Lefevere: 'Questo non è ciclismo, ma mountain bike'

Oltre alla pendenza è anche la conformazione della strada ad aver reso del tutto particolare questa tappa. La carreggiata del tratto di salita verso la vetta del Lussari è stretta e una volta arrivati in cima non ci sono altre vie per scendere oltre a quella già affrontata in salita. L'organizzazione del Giro d'Italia ha dovuto superare una serie di ostacoli per l'effettuazione della tappa. Le macchine non possono salire su questa angusta strada e per garantire l'assistenza meccanica è stato predisposto un servizio ad hoc. Ogni corridore sarà seguito da una moto con a bordo un meccanico e una bicicletta di scorta.

Questa cronometro così particolare, e decisiva per le sorti dell'intero Giro d'Italia, ha suscitato molti commenti critici.

Particolarmente duro con la scelta dell'organizzazione del Giro è stato il team manager della Soudal - Quick-Step, Patrick Lefevere. "Nella tappa del Giro a Crans-Montana il gruppo voleva un accorciamento della tappa e l'ha ottenuto, ma poi non capisco perché abbiano lasciato passare la cronometro di oggi.

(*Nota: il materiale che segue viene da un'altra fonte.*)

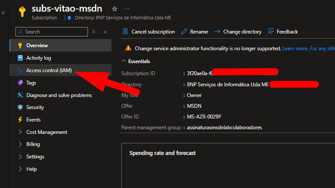Expand the Billing section
Image resolution: width=335 pixels, height=188 pixels.
pos(20,145)
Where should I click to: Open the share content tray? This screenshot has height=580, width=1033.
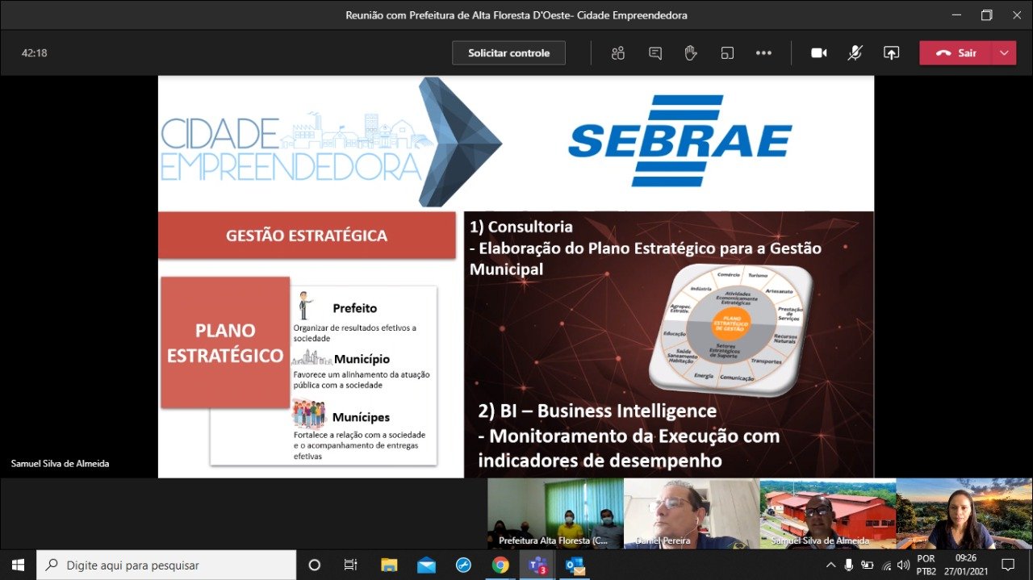click(x=891, y=53)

Ilan Van Wilder corre la cronometro con un rapporto 36×34.

Questa è mountain bike, non Ciclismo su strada", ha dichiarato Lefevere al giornale belga Het Nieuwsblad.

'Non capisco il fascino delle pendenze estreme'

"Penso che dovremmo definire i confini delle varie discipline in modo più rigoroso. Poi negli ultimi dieci chilometri decisivi c'è un meccanico in moto dietro, con una bicicletta in spalla.

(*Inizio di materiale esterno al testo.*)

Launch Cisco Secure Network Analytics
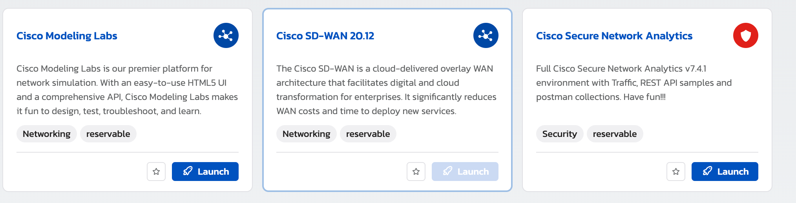Image resolution: width=796 pixels, height=203 pixels. (x=725, y=172)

Sono questi gli standard professionali che vuoi diffondere nel ciclismo? Penso che sia una farsa", ha aggiunto il manager della Soudal - Quick-Step, che non è un fan delle salite con pendenze estreme.

Patrick Lefevere ritiene che l'organizzazione del Giro d'Italia stia sbagliando a insistere troppo sulle salite così difficili e che abbia ottenuto l'effetto contrario a quello sperato, una corsa più bloccata anziché spettacolare. "Oggi una cronometro decide il Giro d'Italia, ma puoi anche chiamarlo circo. Non soppeserò le mie parole: per come viene disegnato ora il percorso, sono contrario al trecento per cento", ha dichiarato il team manager della Soudal - Quick-Step. "Non capisco il fascino di quelli percentuali estreme di pendenza. Questo Giro ne ha dato la prova: più la montagna è ripida, più spesso partorisce un topolino", ha analizzato Patrick Lefevere.